(Collected data entries)
◇ ◇ ◇ ◇

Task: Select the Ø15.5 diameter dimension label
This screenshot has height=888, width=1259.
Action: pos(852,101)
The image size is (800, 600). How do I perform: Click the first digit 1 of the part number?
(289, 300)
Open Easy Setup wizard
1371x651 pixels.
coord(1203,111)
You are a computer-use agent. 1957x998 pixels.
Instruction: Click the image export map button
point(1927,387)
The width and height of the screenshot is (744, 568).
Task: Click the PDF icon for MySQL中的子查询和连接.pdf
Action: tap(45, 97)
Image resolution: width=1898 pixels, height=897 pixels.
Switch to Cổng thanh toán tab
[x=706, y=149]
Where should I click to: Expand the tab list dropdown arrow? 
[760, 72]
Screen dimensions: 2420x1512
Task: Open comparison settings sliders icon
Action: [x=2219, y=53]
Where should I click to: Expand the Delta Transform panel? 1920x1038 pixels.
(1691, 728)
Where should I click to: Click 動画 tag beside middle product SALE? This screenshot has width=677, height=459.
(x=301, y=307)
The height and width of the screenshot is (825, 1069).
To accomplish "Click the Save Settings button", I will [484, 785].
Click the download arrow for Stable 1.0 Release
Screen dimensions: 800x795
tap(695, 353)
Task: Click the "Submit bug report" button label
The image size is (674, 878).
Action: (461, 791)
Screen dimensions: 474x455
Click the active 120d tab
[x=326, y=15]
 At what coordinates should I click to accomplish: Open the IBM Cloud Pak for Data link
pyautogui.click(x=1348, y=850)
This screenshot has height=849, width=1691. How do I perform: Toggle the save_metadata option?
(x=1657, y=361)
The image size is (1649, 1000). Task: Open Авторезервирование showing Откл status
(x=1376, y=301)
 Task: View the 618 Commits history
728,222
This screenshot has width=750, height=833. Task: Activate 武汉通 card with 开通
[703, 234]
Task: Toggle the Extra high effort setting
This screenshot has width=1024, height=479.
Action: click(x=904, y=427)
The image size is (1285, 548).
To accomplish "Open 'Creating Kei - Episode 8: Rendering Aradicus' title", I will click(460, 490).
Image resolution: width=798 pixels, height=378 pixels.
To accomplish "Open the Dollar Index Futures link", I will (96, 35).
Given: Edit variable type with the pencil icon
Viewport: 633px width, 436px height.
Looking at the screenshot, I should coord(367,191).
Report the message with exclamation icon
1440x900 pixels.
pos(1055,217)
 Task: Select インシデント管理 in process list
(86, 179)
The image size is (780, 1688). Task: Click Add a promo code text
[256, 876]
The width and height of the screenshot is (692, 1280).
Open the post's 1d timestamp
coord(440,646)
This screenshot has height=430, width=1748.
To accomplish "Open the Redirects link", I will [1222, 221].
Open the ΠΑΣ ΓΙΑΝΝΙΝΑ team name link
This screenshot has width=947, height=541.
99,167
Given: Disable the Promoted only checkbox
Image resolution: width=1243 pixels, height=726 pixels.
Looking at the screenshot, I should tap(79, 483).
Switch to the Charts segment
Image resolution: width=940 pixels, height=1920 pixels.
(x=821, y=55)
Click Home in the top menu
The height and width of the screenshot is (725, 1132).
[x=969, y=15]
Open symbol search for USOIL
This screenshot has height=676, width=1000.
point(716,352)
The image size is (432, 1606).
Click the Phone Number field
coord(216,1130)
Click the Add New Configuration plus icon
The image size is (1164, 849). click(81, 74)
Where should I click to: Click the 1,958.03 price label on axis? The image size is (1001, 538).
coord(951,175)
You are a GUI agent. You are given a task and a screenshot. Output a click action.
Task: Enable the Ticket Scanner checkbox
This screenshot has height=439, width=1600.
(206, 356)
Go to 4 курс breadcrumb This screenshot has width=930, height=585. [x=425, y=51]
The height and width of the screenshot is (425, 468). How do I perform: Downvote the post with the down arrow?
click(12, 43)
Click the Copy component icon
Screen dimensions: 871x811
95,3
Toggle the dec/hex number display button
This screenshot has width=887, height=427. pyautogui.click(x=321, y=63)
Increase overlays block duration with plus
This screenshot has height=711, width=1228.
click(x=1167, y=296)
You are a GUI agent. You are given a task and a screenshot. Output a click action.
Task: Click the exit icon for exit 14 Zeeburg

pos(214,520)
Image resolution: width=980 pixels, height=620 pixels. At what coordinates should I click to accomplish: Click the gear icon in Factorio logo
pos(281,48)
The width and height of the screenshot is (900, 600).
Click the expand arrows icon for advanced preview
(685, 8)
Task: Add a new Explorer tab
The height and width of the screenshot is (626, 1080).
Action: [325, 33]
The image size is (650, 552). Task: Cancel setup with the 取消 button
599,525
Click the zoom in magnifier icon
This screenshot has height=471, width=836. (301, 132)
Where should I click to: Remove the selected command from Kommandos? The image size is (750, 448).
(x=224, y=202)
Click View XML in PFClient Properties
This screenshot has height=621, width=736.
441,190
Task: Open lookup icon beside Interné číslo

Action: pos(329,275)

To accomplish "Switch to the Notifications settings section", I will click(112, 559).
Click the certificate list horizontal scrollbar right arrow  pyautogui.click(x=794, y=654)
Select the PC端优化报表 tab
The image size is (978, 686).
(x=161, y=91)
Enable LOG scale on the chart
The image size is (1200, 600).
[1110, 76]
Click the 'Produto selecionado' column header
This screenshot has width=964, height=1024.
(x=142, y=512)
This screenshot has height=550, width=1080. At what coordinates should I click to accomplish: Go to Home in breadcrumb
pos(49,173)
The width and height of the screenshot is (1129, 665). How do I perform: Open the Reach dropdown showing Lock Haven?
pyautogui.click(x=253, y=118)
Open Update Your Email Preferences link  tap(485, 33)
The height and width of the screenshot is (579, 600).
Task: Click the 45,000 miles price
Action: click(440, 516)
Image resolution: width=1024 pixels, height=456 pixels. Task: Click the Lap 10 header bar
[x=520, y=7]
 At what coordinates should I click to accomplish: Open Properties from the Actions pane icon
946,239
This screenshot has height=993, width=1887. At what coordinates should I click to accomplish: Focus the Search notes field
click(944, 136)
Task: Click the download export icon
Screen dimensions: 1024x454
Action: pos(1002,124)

◇ ◇ ◇ ◇

▶ **What is needed**: Looking at the data above, how many lines hold the string "checkbox"? Reply with only the number.

▶ **Written solution**: 2